Segurança alimentar - No sistema de abastecimento alimentar há relações de causa e efeito entre o desmatamento para a produção pecuária ou de soja para alimentar animais e os hábitos alimentares e de consumo. O hábito alimentar é um campo em que cada pessoa pode reduzir seu impacto sobre o ambiente ou a emissão de gases de efeito estufa. Nas escolhas alimentares, há variações de A a Z. Cada um desses modos reflete um estágio de consciência ecológica: há pessoas que adotam hábitos alimentares formados desde a infância; as que se sensibilizam, mas não mudam atitudes; as que desejam que se limpe o processo de produção, que seja identificada a origem da carne na cadeia produtiva e evitam comprar carne não certificada e que provoca desmatamentos na Amazônia. Há, também, os que, por razões de ecologia energética, renunciaram a ingerir a carne vermelha; os que não se alimentam com qualquer tipo de produto de origem animal, por terem compaixão para com os animais e preocuparem-se com seus efeitos na saúde. Um indivíduo que reduza seu consumo de carne faz pouca diferença no cômputo global. Mas quando tal mudança ocorre em toda a sociedade, com milhões (ou bilhões) de pessoas adotando-a, o benefício ecológico torna-se significativo.  No sentido inverso, à medida que sociedades emergentes prosperam economicamente, há uma tendência a aumentar o consumo per capita de carne.

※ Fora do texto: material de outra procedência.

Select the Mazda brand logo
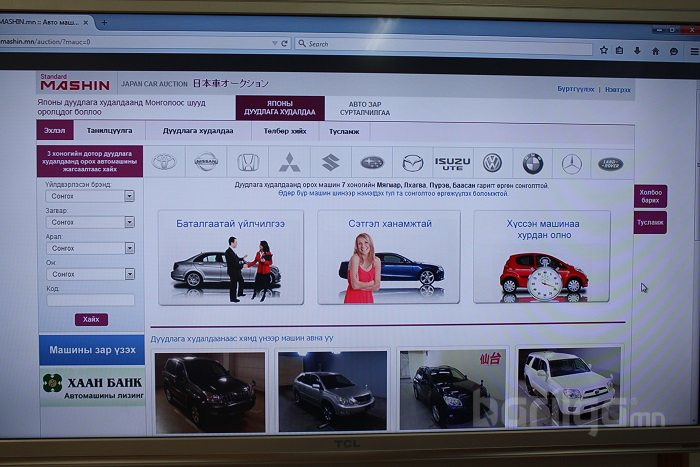pyautogui.click(x=412, y=162)
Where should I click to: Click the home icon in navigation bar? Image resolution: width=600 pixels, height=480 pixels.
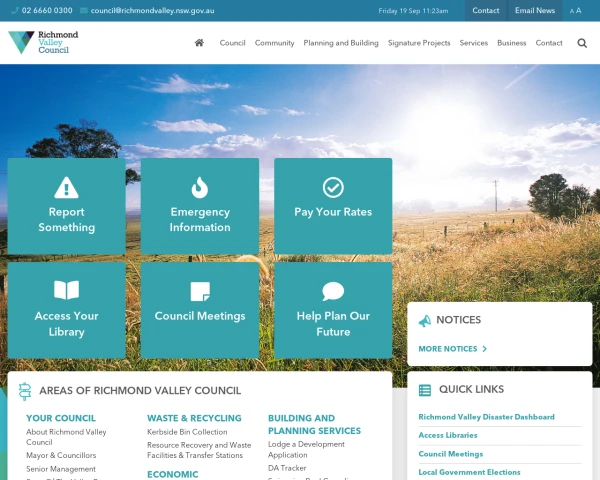click(x=199, y=43)
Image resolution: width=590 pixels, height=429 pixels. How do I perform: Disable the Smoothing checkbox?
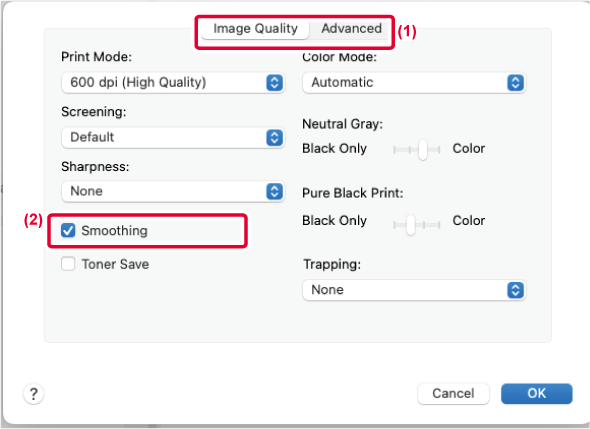click(68, 231)
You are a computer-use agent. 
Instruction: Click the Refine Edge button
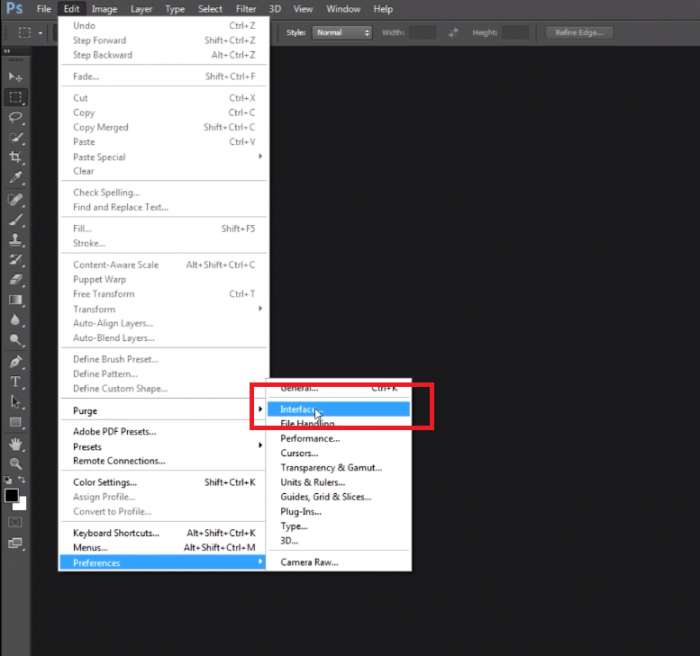coord(580,33)

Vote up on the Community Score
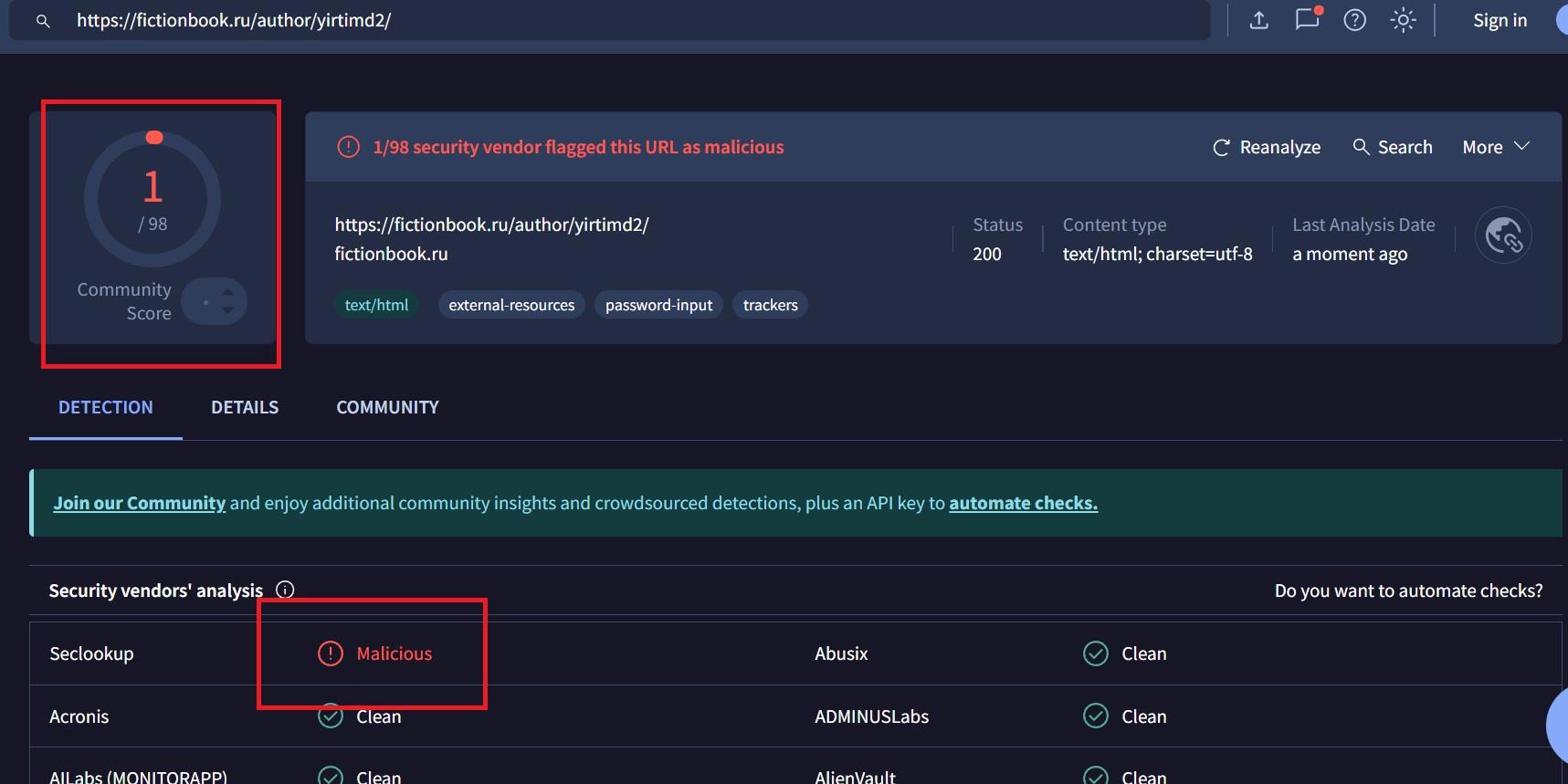[227, 292]
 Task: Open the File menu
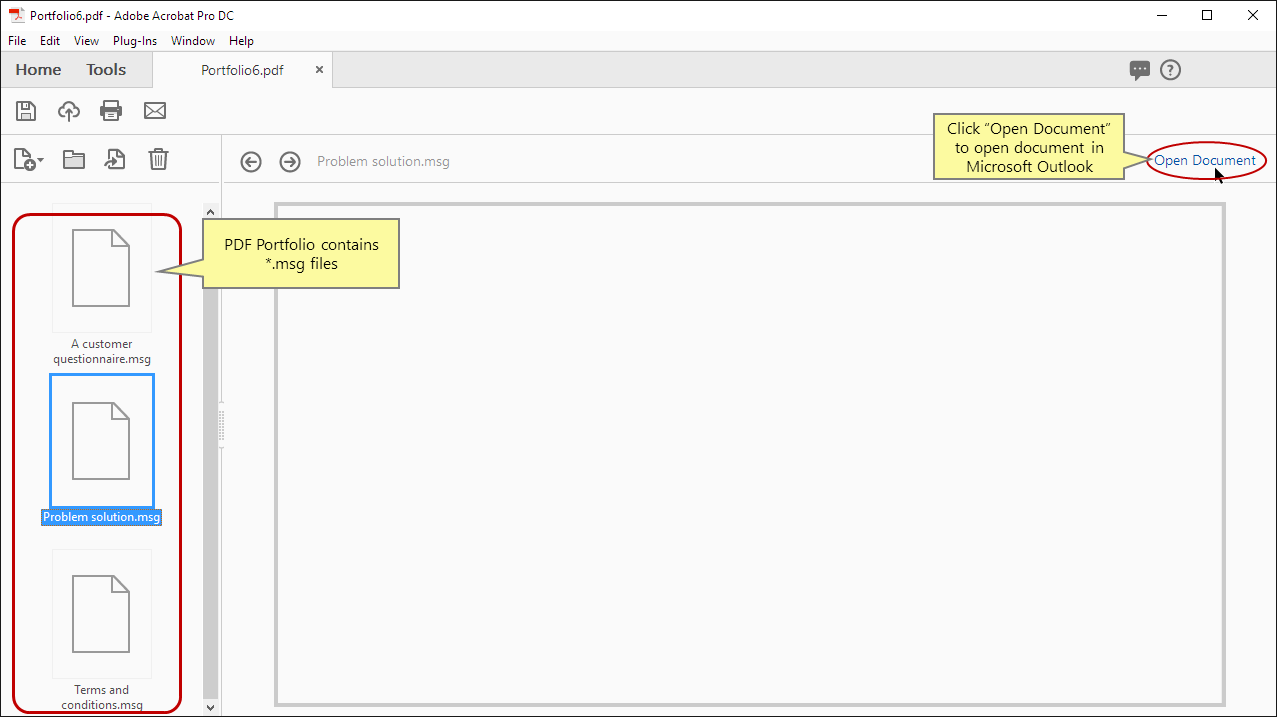(16, 40)
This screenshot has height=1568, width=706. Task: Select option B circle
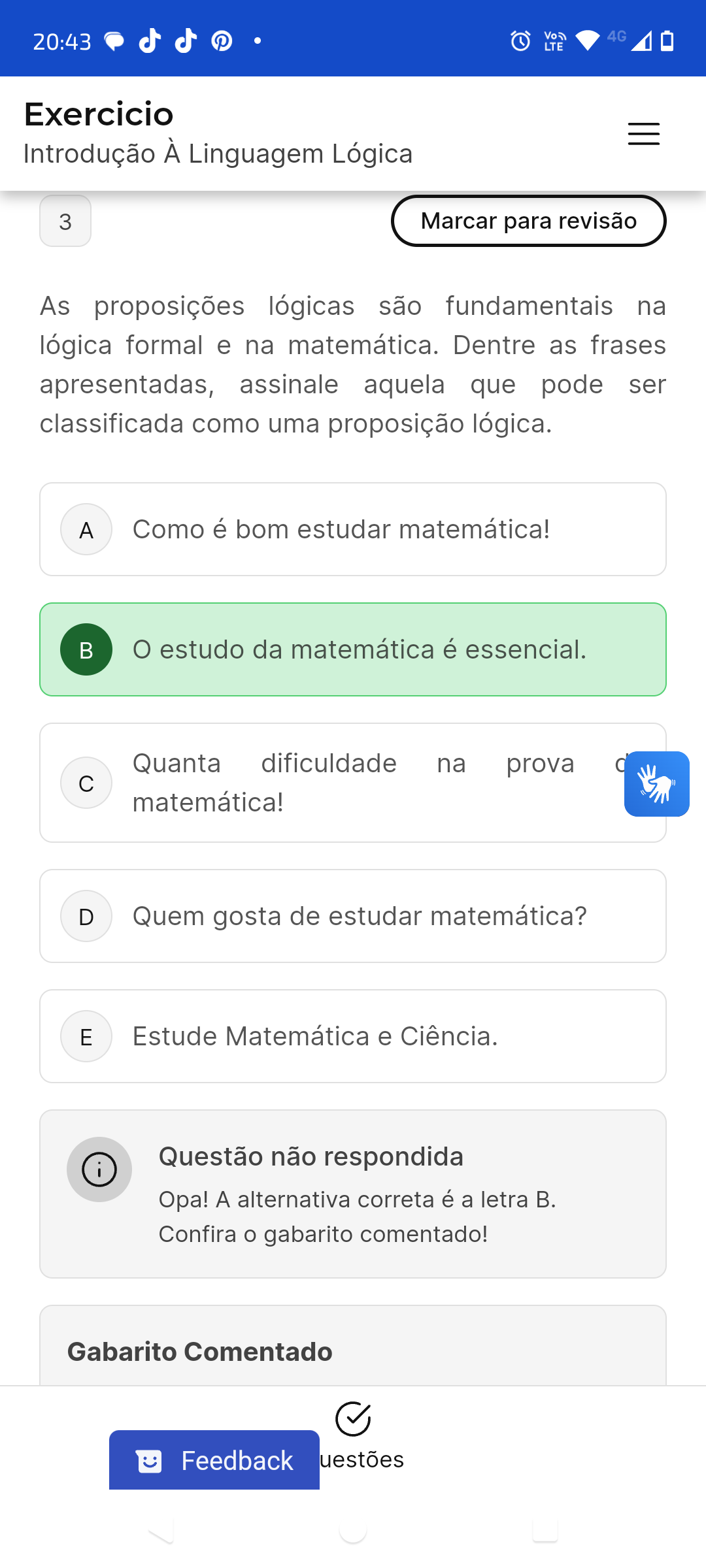point(86,649)

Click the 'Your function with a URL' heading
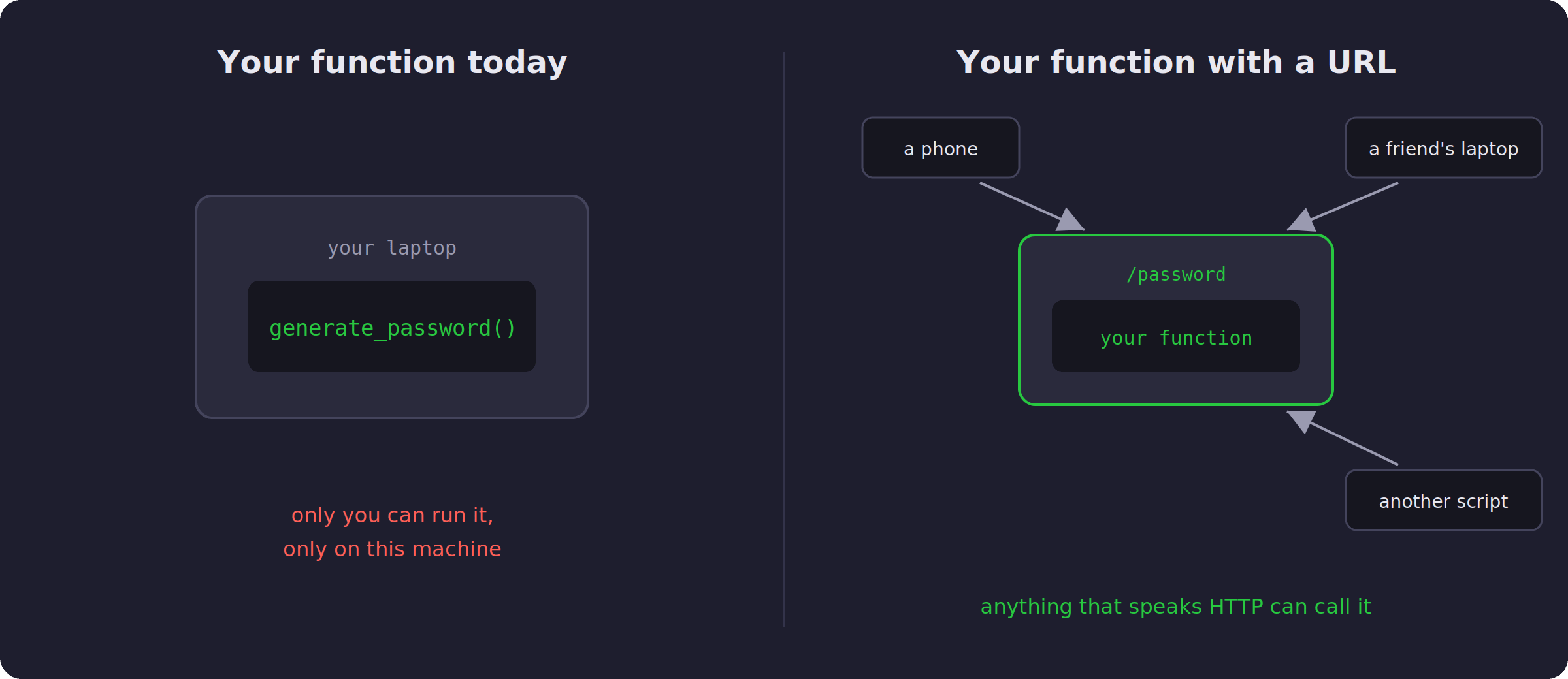coord(1176,63)
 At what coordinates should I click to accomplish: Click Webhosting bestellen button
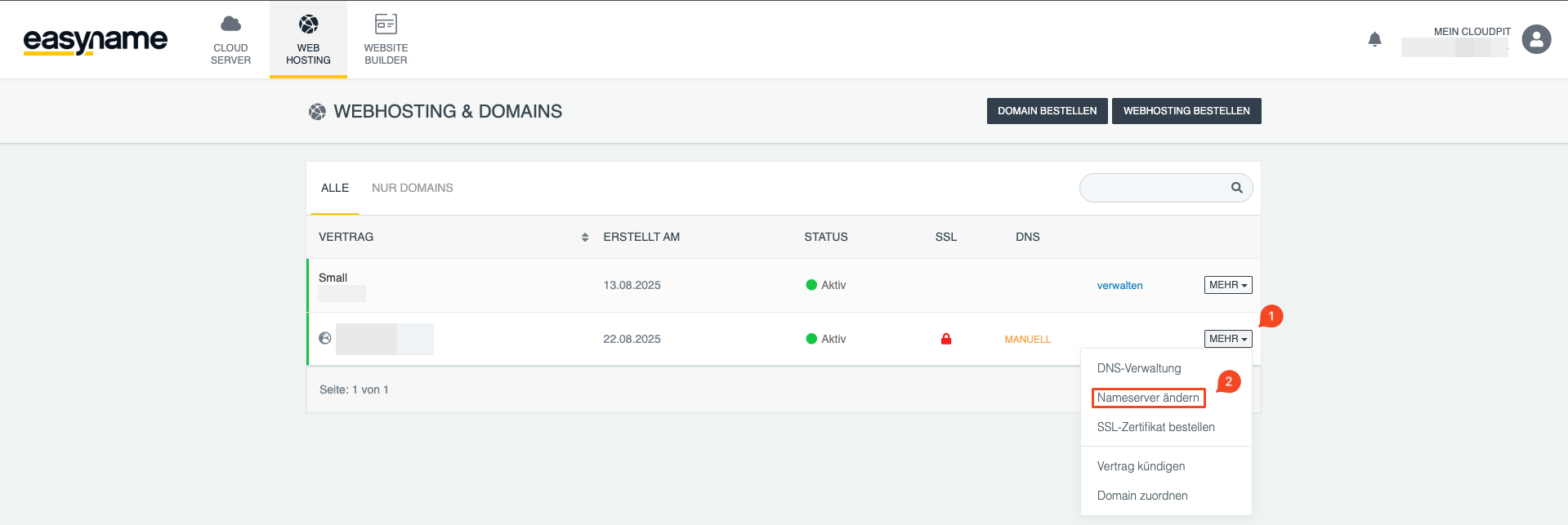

Mudanças de estágios de consciência, de atitudes e comportamentos podem acontecer rapidamente, com avanços e retrocessos. Quanto mais pessoas se transportarem de uma visão ecoalienada para um estágio mais avançado de consciência ecológica e adequarem seus hábitos de consumo, menores podem ser os impactos negativos associados às mudanças climáticas.

Nesse início de era ecológica e do período antropoceno, o homo sapiens, um ser em transição, precisará evoluir para o homo ecologicus.